Installing snapd on Debian adds the daemon and command-line client needed to install and manage snap packages. Debian does not normally ship snap support enabled in the same way as Ubuntu desktops, so the supported path starts with the distribution package and finishes with a simple snap install test.
The snapd package provides the snap command, the snapd.socket activation unit, and the local service that talks to the Snap Store. Current Snap documentation also recommends installing the snapd snap after the Debian package so systems can receive the latest daemon features through snap itself.
The shell path may not include /snap/bin until the user logs out and back in, opens a new login shell, or restarts. A completed setup should show snap and snapd versions, have the socket listening, and run a small test snap from the store.
Related: How to install a snap package
Related: How to check snap package information
$ sudo apt update
$ sudo apt install snapd
If sudo is not installed on the Debian host, switch to root with su - and run the same apt commands without sudo.
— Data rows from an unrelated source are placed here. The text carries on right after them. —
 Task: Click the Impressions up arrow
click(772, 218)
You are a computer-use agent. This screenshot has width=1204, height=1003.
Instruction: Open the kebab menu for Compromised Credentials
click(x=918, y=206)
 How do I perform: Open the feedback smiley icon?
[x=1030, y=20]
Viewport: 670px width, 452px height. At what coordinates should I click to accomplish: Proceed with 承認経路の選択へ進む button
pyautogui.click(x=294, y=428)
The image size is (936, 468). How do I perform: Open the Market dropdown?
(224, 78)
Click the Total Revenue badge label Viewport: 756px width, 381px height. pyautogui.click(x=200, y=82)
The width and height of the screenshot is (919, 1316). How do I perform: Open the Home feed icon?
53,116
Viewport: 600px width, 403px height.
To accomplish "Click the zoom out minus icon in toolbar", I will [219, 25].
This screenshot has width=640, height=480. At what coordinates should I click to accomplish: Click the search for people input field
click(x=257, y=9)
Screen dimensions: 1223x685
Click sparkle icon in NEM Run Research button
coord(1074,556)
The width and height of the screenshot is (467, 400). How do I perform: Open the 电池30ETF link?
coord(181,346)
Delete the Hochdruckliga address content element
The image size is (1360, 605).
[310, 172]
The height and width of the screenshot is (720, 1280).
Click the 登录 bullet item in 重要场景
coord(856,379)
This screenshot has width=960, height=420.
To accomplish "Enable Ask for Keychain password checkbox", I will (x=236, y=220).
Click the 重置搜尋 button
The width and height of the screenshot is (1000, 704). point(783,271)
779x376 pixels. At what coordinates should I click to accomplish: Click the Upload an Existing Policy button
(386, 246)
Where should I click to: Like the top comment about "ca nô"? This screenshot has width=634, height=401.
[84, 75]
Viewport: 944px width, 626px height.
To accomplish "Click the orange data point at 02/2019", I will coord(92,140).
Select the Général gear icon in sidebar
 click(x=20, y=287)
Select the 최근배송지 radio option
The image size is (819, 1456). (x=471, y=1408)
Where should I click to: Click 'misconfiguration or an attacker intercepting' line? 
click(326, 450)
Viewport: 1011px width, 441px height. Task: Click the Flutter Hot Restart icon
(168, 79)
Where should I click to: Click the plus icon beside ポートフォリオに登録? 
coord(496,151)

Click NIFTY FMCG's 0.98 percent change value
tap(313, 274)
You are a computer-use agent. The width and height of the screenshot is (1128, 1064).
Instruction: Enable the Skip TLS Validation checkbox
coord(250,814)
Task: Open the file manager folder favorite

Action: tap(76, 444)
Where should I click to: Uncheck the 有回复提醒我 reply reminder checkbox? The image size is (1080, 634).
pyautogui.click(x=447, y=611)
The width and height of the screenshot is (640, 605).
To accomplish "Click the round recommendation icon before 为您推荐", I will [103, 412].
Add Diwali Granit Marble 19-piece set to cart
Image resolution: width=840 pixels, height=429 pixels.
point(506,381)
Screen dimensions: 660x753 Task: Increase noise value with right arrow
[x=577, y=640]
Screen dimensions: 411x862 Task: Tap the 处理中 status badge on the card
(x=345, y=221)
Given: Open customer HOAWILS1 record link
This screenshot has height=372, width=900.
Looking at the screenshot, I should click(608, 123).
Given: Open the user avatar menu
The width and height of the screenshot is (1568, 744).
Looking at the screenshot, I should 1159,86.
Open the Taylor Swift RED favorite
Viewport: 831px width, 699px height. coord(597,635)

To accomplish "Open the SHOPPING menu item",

$ sudo systemctl enable --now snapd.socket Created symlink '/etc/systemd/system/sockets.target.wants/snapd.socket' -> '/lib/systemd/system/snapd.socket'.
$ systemctl is-active snapd.socket active
snapd is socket-activated, so the service can start on demand when the snap command talks to /run/snapd.socket.
$ sudo snap install snapd snapd 2.75.2 from Canonical installed
This step updates the daemon path through snap itself after the Debian package has bootstrapped snap support.
$ echo "$PATH" /usr/local/bin:/usr/bin:/bin:/usr/local/games:/usr/games:/snap/bin
$ snap version snap 2.75.2 snapd 2.75.2 series 16 debian 13 kernel 6.12.0-9-arm64
$ sudo snap install hello-world hello-world 6.4 from Canonical installed $ hello-world Hello World!
If the install succeeds but the command is not found, open a new login shell and check that /snap/bin is present in PATH.